# 1940 Schwinn Superior Racer .............. Ebay



## GTs58 (Feb 2, 2021)

This is what I call a Sweet Piece. http://rover.ebay.com/rover/1/711-5...0001&campid=5335809022&icep_item=154316664912















*And here is Bobs for a price reference.*

https://thecabe.com/forum/threads/1938-schwinn-superior-track-bike.162938/


----------



## Freqman1 (Feb 2, 2021)

That's Paramount money!


----------



## kccomet (Feb 3, 2021)

that's a great bike, and the early superiors are a lot harder to come by than the paramount. I don't usually like to question someone's pricing, but I think he's asking double what the bikes worth, just my opinion.


----------



## hzqw2l (Feb 3, 2021)

Nice bike.

There is a Best Offer button on the listing...

And he states it's on consignment so shoot for the moon.


----------



## 49autocycledeluxe (Feb 3, 2021)

as they say it is simpler to lower the price than it is to raise it after a sale.


----------



## cyclingday (Feb 3, 2021)

Fabulous!


----------



## detroitbike (Feb 3, 2021)

I think these are Rarer than a paramount 
This looks like a nice original & complete bike. I’d est 2500-3000 value.


----------



## GTs58 (Feb 3, 2021)

detroitbike said:


> I think these are Rarer than a paramount
> This looks like a nice original & complete bike. I’d est 2500-3000 value.




I agree that they are much rarer than a Paramount. And the frame size would definitely create a price variation. The one Bob sold was a small frame and just about as nice and this one is a large frame.


----------



## 2000ITR (May 14, 2021)

When I saw this I was interested right off the bat...sent the consignor a basic question about the condition of the wheels...never got a reply (I guess they are busy folks). Anyway, coming here and getting more information I see now that the BIN now pricing is probably a little optimistic....this is a great place to learn!

Joe


----------



## GTs58 (May 29, 2021)

Updated listing and new lower price. Anyone else watching this piece get the discounted offer? 

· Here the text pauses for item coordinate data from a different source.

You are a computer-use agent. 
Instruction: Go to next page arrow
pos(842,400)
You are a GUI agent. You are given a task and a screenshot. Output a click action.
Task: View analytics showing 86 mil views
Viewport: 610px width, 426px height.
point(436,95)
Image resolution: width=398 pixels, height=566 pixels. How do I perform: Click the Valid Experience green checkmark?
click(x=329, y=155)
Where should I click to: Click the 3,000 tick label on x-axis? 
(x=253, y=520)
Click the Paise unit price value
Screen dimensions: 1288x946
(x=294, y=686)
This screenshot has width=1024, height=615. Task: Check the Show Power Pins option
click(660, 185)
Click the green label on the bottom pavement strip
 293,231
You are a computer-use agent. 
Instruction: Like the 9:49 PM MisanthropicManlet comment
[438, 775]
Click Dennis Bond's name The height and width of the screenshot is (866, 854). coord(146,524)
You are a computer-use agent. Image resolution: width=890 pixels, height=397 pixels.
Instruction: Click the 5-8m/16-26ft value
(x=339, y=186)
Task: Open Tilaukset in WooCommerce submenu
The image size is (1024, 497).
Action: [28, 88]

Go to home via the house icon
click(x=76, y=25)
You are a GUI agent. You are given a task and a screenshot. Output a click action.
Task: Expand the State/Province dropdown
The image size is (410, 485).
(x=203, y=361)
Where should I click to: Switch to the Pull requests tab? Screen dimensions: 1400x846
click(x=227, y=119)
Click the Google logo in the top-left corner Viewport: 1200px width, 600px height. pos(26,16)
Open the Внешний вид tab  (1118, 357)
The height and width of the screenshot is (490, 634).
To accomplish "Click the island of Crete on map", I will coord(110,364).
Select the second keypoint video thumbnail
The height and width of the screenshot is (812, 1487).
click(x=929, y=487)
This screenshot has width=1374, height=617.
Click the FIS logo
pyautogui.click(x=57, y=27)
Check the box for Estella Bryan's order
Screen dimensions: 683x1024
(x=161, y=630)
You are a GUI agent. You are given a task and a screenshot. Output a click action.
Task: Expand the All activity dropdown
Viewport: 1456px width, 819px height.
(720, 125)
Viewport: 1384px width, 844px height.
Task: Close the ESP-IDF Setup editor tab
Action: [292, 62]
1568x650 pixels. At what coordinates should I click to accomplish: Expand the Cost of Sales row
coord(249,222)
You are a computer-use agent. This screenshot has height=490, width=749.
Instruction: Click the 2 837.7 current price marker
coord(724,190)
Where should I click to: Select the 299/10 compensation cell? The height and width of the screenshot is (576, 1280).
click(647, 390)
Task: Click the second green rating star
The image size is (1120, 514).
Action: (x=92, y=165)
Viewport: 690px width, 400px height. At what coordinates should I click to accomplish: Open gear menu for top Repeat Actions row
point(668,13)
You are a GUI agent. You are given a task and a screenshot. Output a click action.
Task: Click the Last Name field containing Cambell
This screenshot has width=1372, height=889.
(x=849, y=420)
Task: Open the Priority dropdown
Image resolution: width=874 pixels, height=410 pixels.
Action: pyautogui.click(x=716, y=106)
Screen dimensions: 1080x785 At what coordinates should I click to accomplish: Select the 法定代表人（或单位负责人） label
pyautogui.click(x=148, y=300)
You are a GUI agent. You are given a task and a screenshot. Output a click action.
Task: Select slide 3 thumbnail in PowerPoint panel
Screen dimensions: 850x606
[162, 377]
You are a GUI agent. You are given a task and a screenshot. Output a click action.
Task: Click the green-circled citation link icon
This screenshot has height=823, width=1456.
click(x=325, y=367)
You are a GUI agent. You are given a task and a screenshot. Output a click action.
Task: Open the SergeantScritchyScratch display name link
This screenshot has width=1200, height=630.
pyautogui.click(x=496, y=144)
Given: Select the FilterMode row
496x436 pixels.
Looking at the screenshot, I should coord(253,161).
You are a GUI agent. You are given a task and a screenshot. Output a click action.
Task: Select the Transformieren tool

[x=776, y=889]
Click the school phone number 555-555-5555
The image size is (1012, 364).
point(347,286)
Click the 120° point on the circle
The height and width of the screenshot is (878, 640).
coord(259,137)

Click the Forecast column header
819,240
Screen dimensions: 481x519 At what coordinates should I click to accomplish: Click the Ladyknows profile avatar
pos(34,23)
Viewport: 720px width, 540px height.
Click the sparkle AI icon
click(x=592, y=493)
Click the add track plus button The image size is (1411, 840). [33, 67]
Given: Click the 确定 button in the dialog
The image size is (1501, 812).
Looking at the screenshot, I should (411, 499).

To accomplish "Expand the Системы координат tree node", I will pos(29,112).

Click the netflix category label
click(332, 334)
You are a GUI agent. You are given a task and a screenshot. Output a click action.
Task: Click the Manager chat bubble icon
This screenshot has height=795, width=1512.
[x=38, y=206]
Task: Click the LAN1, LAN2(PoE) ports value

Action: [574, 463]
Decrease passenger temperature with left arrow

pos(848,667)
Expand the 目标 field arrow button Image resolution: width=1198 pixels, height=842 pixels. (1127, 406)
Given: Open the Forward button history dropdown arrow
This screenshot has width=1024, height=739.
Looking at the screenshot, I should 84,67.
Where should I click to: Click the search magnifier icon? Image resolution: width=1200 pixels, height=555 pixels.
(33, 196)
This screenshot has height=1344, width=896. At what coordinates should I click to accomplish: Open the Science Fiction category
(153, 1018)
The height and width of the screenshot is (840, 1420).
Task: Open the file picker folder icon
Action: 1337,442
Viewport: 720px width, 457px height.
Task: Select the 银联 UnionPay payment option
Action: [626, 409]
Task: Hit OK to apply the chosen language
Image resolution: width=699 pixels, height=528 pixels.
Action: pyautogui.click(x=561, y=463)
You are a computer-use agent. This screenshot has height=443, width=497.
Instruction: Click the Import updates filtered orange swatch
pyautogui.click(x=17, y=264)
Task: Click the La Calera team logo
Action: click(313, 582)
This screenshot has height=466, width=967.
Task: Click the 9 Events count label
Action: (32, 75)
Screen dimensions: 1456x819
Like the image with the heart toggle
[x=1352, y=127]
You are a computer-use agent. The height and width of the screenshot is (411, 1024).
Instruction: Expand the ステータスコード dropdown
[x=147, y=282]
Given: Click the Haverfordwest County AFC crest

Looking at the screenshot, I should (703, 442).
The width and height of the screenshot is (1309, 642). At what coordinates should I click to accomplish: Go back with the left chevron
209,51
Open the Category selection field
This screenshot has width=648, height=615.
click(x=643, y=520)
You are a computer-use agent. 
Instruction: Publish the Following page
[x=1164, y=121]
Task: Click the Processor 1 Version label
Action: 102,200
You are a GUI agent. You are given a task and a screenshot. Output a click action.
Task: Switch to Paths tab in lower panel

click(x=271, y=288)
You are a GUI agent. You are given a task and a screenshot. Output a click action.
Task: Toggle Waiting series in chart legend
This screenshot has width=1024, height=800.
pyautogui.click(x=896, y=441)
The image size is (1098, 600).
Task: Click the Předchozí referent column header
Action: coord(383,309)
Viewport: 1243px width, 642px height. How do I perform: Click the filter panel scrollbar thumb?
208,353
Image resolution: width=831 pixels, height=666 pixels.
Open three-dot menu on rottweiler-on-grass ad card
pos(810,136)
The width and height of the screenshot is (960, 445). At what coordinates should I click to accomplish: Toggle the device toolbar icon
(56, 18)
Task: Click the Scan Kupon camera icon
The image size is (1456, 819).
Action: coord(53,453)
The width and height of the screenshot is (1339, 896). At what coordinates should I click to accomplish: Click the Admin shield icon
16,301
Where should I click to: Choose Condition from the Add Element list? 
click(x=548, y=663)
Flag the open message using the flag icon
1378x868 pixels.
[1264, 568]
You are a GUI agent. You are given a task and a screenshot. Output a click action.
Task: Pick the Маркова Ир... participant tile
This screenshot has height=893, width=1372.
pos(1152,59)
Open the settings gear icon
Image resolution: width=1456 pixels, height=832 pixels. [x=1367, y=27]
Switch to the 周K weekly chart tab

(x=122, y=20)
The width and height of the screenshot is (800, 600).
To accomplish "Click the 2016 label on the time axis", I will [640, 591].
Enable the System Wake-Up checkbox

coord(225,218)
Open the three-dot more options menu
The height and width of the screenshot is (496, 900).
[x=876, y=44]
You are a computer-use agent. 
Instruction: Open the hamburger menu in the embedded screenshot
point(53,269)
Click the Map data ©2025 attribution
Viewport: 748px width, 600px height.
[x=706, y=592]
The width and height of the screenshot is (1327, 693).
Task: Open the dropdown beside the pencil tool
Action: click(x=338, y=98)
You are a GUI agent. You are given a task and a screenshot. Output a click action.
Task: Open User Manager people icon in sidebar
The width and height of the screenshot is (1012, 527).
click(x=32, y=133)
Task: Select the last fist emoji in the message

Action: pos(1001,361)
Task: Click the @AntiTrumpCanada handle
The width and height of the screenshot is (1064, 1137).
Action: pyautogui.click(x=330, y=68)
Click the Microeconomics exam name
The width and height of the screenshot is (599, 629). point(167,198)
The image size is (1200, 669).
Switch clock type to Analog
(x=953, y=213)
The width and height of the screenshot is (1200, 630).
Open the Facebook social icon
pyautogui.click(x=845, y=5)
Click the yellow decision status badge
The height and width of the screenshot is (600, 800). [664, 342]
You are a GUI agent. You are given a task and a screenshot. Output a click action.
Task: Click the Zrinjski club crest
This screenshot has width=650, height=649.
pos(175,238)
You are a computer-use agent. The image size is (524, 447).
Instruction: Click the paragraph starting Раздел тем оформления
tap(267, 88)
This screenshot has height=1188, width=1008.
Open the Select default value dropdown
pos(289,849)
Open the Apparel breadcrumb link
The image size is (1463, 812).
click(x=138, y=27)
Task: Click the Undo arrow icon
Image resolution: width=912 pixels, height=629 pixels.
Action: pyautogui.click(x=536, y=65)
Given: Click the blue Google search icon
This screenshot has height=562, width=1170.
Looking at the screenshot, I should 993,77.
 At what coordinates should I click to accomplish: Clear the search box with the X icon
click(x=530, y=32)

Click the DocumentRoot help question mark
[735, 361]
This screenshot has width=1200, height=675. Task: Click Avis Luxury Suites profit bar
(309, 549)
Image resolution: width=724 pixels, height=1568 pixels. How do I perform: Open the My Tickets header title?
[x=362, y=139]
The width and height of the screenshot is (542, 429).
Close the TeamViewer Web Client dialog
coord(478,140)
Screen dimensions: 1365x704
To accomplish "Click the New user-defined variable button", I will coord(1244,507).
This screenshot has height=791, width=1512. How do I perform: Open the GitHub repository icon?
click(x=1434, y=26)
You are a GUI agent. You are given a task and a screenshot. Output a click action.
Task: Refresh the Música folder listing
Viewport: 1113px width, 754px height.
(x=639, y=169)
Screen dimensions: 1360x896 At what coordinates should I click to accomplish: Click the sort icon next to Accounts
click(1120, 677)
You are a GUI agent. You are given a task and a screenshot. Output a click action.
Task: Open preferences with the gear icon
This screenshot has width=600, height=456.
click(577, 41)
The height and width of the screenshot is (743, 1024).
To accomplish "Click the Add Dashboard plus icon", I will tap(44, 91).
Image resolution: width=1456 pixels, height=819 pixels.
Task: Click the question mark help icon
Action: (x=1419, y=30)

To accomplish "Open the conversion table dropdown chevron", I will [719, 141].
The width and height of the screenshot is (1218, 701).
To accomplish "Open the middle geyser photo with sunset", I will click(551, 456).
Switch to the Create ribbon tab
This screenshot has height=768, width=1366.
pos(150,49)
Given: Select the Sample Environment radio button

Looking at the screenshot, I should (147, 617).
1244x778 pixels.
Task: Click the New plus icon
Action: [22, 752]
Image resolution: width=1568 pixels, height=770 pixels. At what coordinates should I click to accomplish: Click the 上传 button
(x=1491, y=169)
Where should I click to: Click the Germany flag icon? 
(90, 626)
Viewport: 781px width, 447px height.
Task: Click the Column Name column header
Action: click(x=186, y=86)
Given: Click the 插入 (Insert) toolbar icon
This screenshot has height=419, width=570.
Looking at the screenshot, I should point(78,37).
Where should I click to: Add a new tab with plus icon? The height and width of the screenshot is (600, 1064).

						23" 1940 Schwinn Superior Track Racer Serial B2614 - Torrington #5 Dural Brooks  | eBay
					

We believe the bars, stem, wheels, crankset, headset and bottom bracket to be original. Dural Schwinn adjustable Major Taylor style stem. Fairbanks Wood Rims laced to Dural Small Flange Hubs. Consigning for the grandson of the original owner!



					www.ebay.com


----------



## IngoMike (May 29, 2021)

That is a nice ride! I am searching for the $ now.....


----------